Film of the week: Camille Claudel 1915

Bruno Dumont and Juliette Binoche follow their subject into Montdevergues asylum – with typically astringent results.

Graham Fuller

from our July 2014 issue

Camille Claudel 1915 depicts three days in the life of the sculptor when she was a virtual prisoner at the Mistral-whipped Montdevergues asylum in Montfavet, in south-eastern France. It thus continues two years after Bruno Nuytten’s Camille Claudel (1988) concluded with images of Camille peering through the window bars of a van carrying her to the Ville-Evrard psychiatric hospital east of Paris – consigned there by her mother and brother Paul – and a photograph of her taken at Montdevergues in March 1929 when she was 65. Whereas Nuytten’s film was a floridly melodramatic (if watchable) showcase for Isabelle Adjani at her most passionate, this later history of Claudel, which stars Juliette Binoche, is spare, harsh and minimalistic, as one would expect from Bruno Dumont.

Dumont being Dumont, however, his probing of Camille’s purgatory in middle age does not lack for what some observers might regard as a typical shock tactic. Whereas his La vie de Jésus (1997), L’Humanité (1999), Twentynine Palms (2003) and Flandres (2006) viscerally depict sex – both as a subject of mystery and as a weapon men use against women – Camille Claudel 1915 actualises the flailings of the mind. To replicate the cruelty of Camille’s incarceration and her suffering and endurance as a fully conscious asylum inmate, Dumont filmed Binoche acting with real psychiatric patients, several of whom are intellectually and physically disabled women, others psychotic.

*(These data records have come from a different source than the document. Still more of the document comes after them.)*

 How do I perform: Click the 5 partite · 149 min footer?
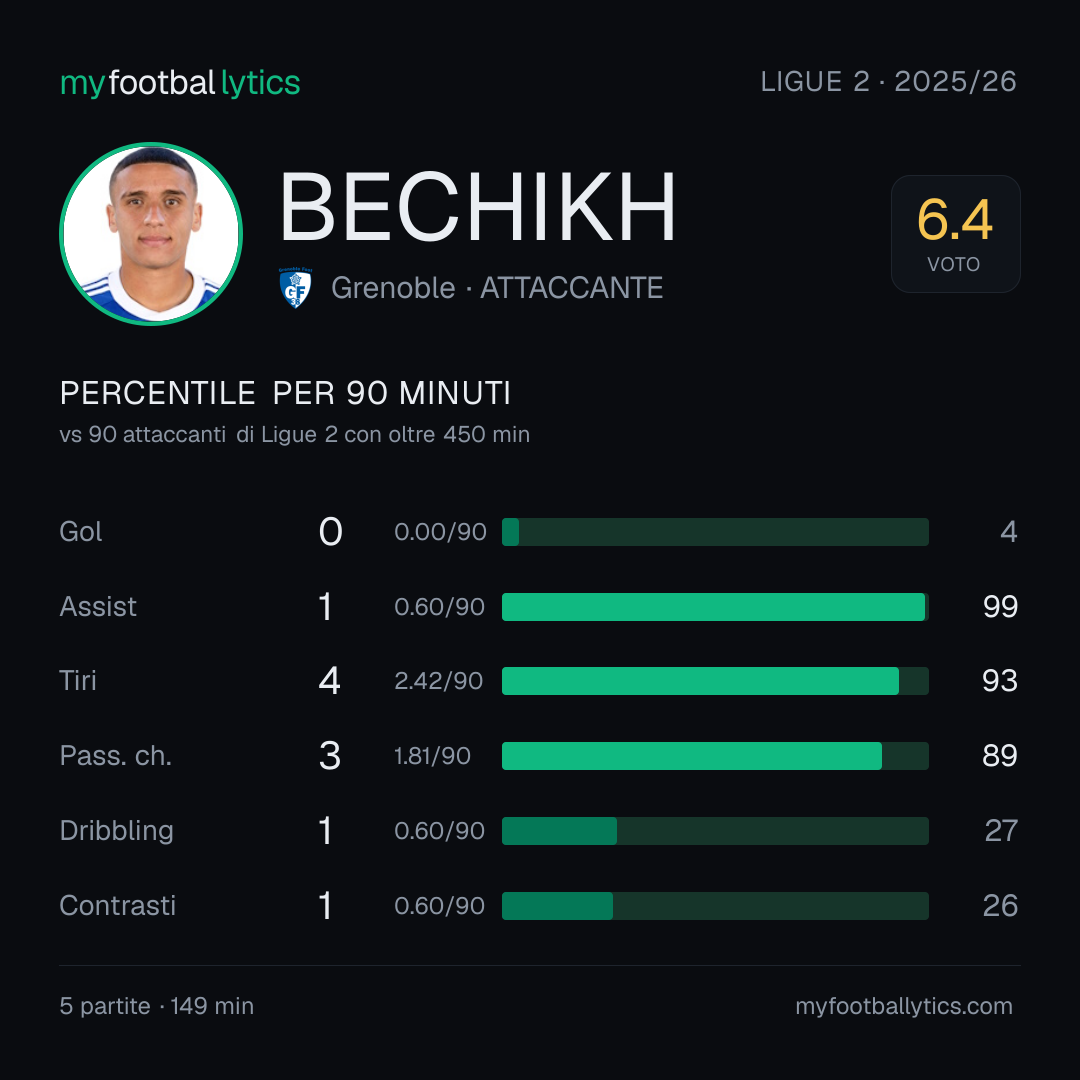click(x=156, y=1006)
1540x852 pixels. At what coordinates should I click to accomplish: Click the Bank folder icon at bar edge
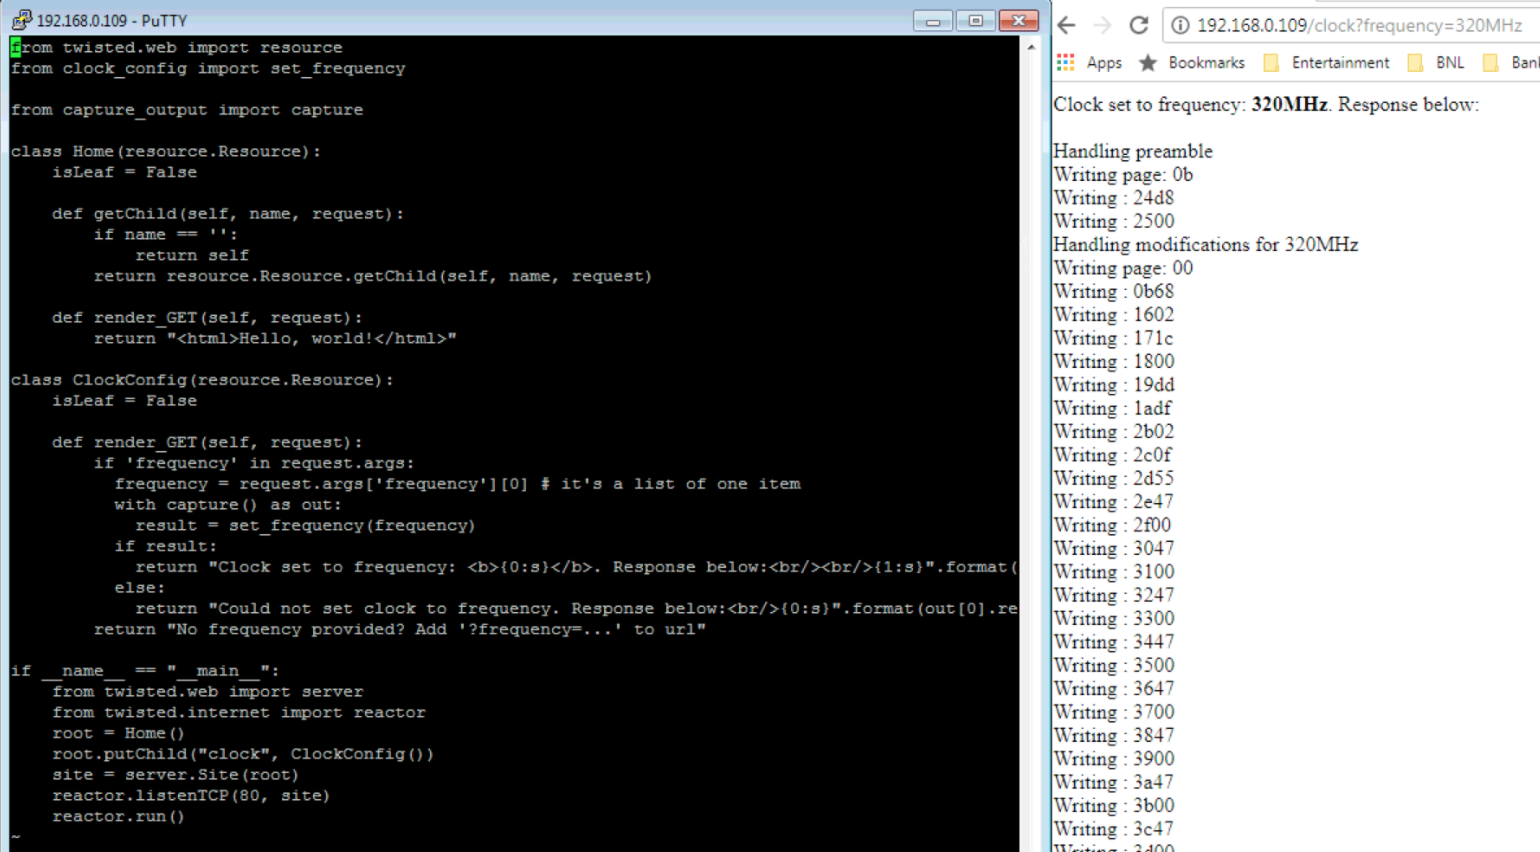point(1491,62)
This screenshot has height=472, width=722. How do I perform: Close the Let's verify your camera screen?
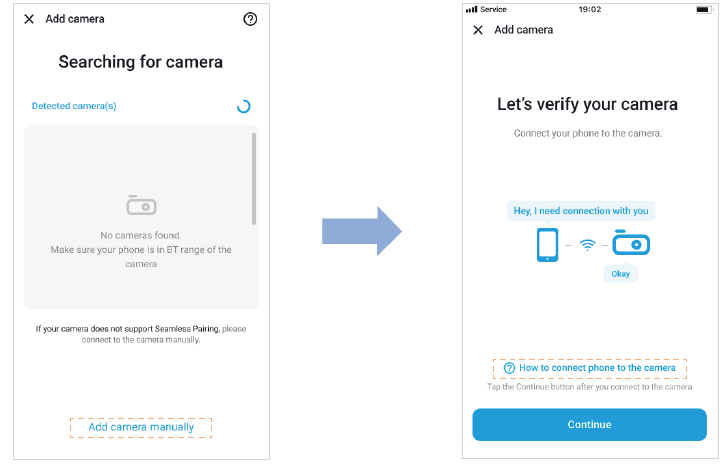(x=478, y=30)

Although such ‘casting‘ raises the issue of whether it is ethical to film the mentally ill for purposes unconnected with their welfare, Dumont’s approach is more compassionate than exploitative. It also draws attention to the heartlessness of status-minded families who regard afflicted relatives as stains to be concealed. The glimmers of empathy between Camille and the childlike Mademoiselle Lucas (Alexandra Lucas), in particular, emphasise the callousness and self-absorption of Camille’s religiose brother Paul and, by extension, the entire bourgeois Claudel clan, who had been scandalised by the sculptor’s bohemianism and destructive extramarital affair with Auguste Rodin.

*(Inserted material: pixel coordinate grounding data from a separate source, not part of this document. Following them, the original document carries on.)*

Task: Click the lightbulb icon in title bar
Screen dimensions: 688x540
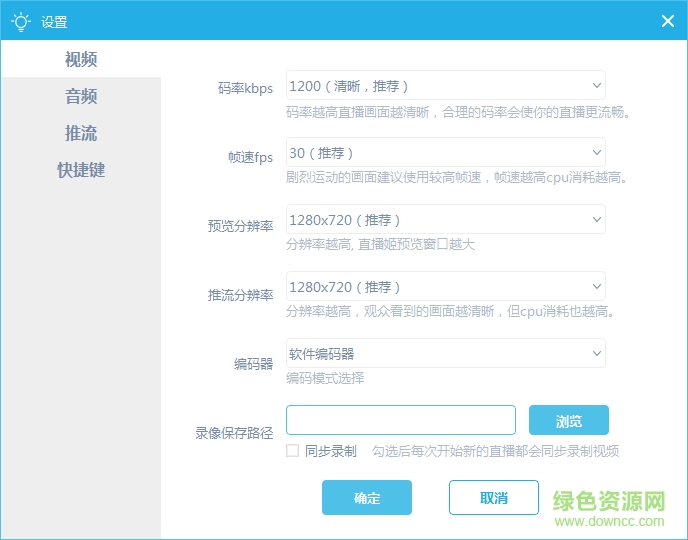Action: pos(20,21)
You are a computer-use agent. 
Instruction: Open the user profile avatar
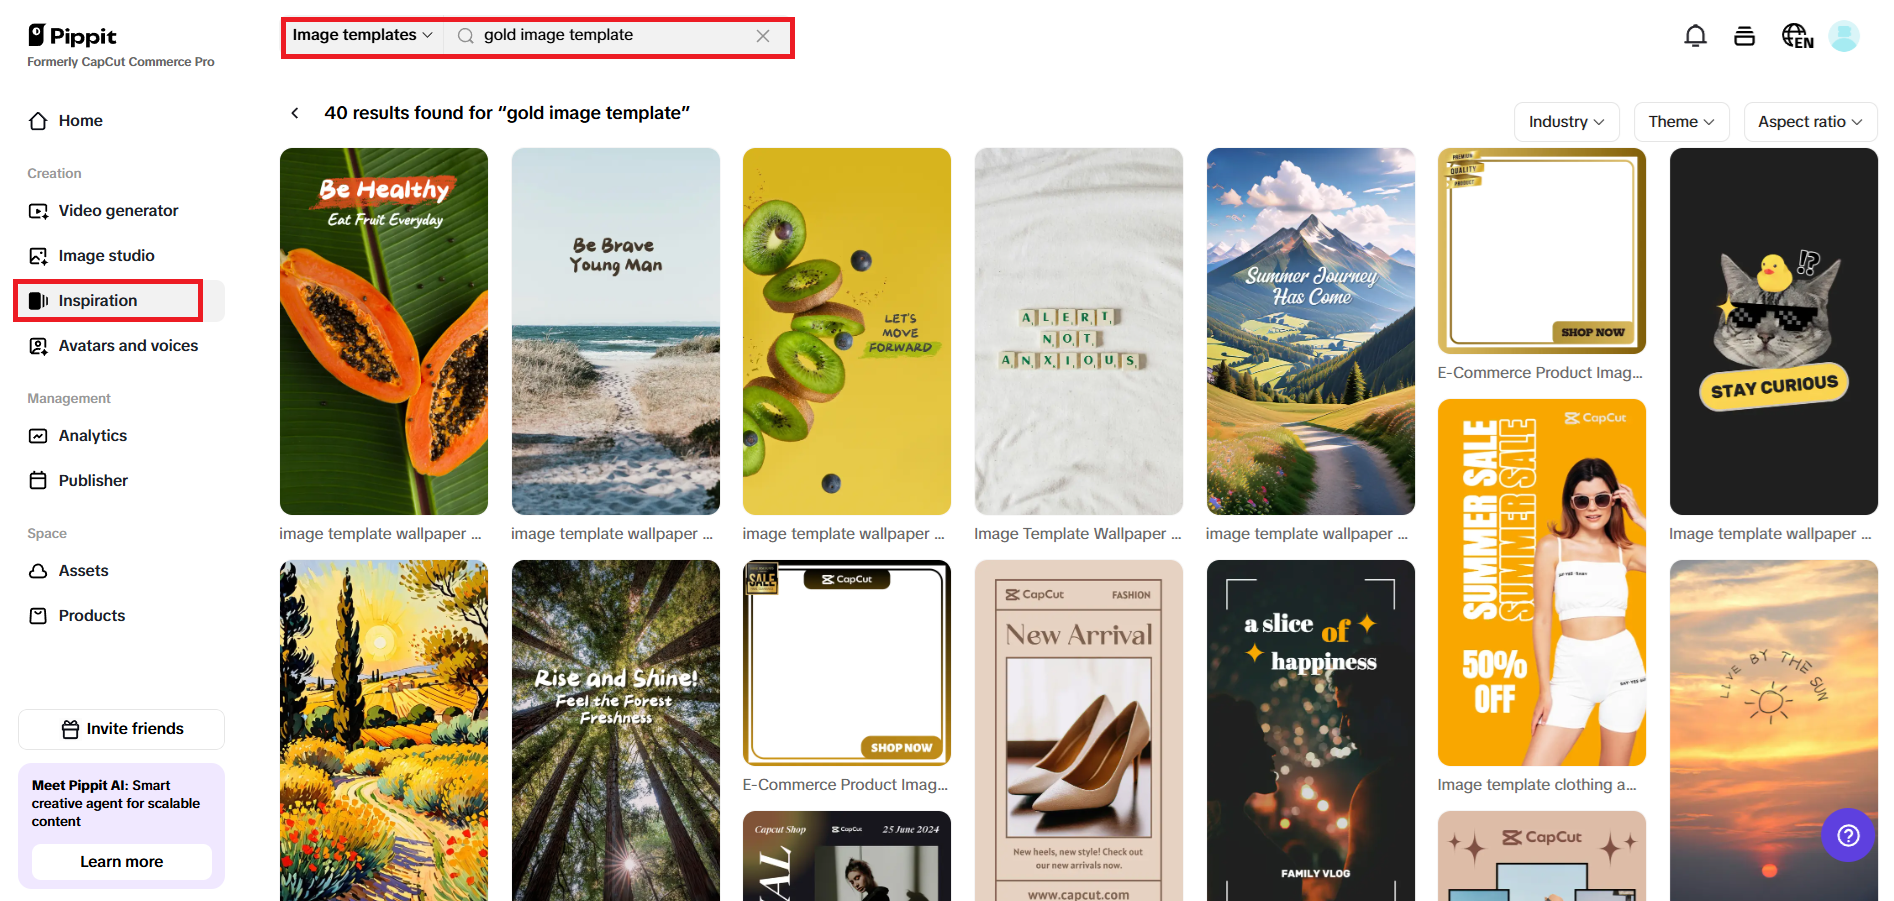point(1843,36)
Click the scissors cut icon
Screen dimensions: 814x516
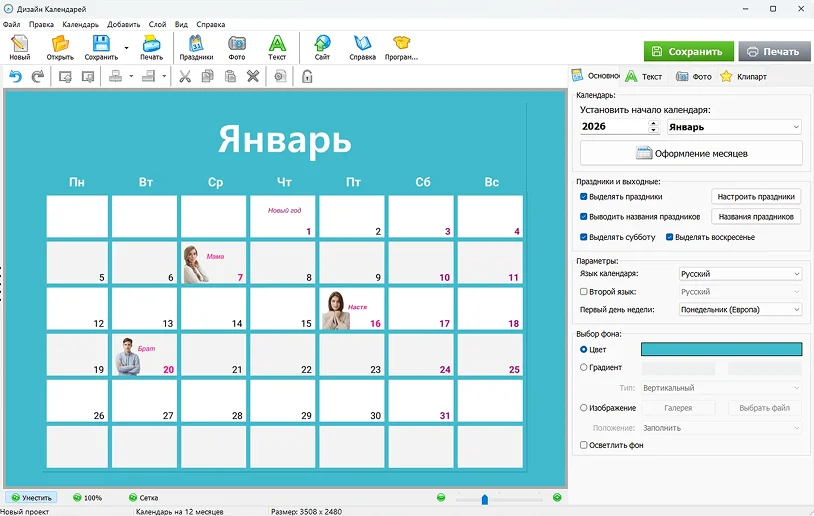185,76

Although Camille spurns Mademoiselle Lucas on one occasion, at other times she carefully guides her along the asylum’s stone arcades, and thanks her for bringing her a message. In the film’s most tender moment, Mademoiselle Lucas, sitting behind Camille in an auditorium where patients are stumblingly rehearsing Don Juan, reaches out to her, as if she has gleaned that the play concerns love (it also triggers Camille’s memories of serial womaniser Rodin, and a sobbing fit). Yet when Camille runs to hug Paul on his arrival – her hair decorated with wild flowers for the occasion – the sanctimonious man of God reacts with stiffness bordering on revulsion. His judgement of her – “God allows for experience, Camille. He allows for us to fall into sin to confirm the secrets of his wisdom,” adapted from Job 11:6 – ignores her humanity.

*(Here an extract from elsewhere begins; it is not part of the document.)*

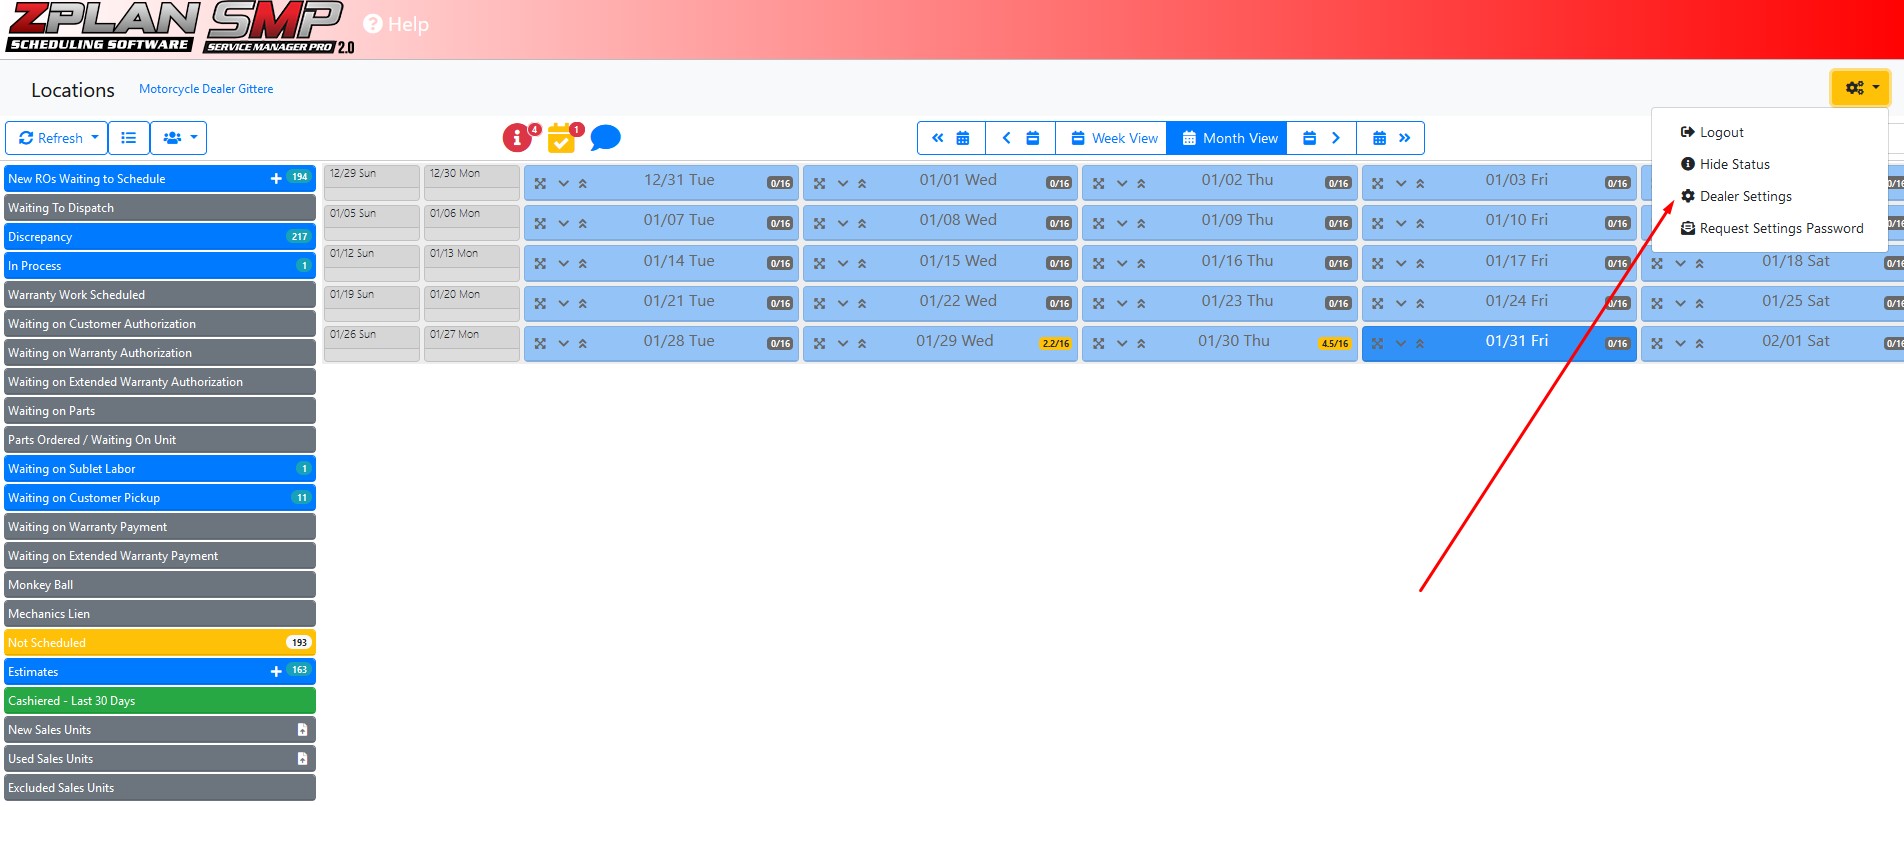Click the list view icon button
Screen dimensions: 1904x864
129,138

Another of his epigrams – “Everything is a parable” – is closer to the mark. Camille works on an ink sketch of a tree and starts to mould a small figure in one hand. She quickly gives up on both, sensing that they are futile endeavours. Intensely conveyed by Binoche, the wretchedness engendered by Camille’s withdrawal from art – her ultimate sacrifice – approximates the transfigurative torment evinced by Falconetti in Carl Dreyer’s The Passion of Joan of Arc (1928), though in Camille’s case it precedes not death but a serene acceptance of her fate. Conversely, Paul’s use of religion to boost his ego suggests that his mystical rhetoric is hollow. In keeping with Dumont’s atheism, the film can be read as a parable of holy martyrdom in which the true faith is art.

It is also a feminist discourse, Camille being the victim of the censorious patriarchalism embodied by Paul, who represents both the Church and (as a career diplomat) the state. More culpable for her psychological distress is Rodin – the invisible elephant in the room – whose refusal to leave his long-time partner Rose Beuret for his “ferocious” mistress caused her breakdown. He had clearly displaced her late supportive father in her unresolved Electra complex, but the Camille in Dumont’s film has conveniently sublimated his sexual role. Instead, she sees him as a “diabolical mind”, whose imperative was to steal her studio and ideas because “he was afraid I’d become greater than him in his lifetime”. If Dumont errs in having her protest, anachronistically, about “female exploitation”, making her insecurity as a virtuosic sculptor the fount of her anguish aligns with the director’s insistence on art as the source of spirituality.

 

In the July 2014 issue of Sight & Sound

Tales of ordinary madness

Bruno Dumont’s austere evocation of the life of a troubled artist in a French asylum, Camille Claudel 1915, is driven by a complex, enigmatic performance by Juliette Binoche. Here the director explains why he urged her to ‘do nothing’ in front of the camera, and how the transcendent power of cinema helps transform reality to reveal the sacred in everyday life. By Jonathan Romney.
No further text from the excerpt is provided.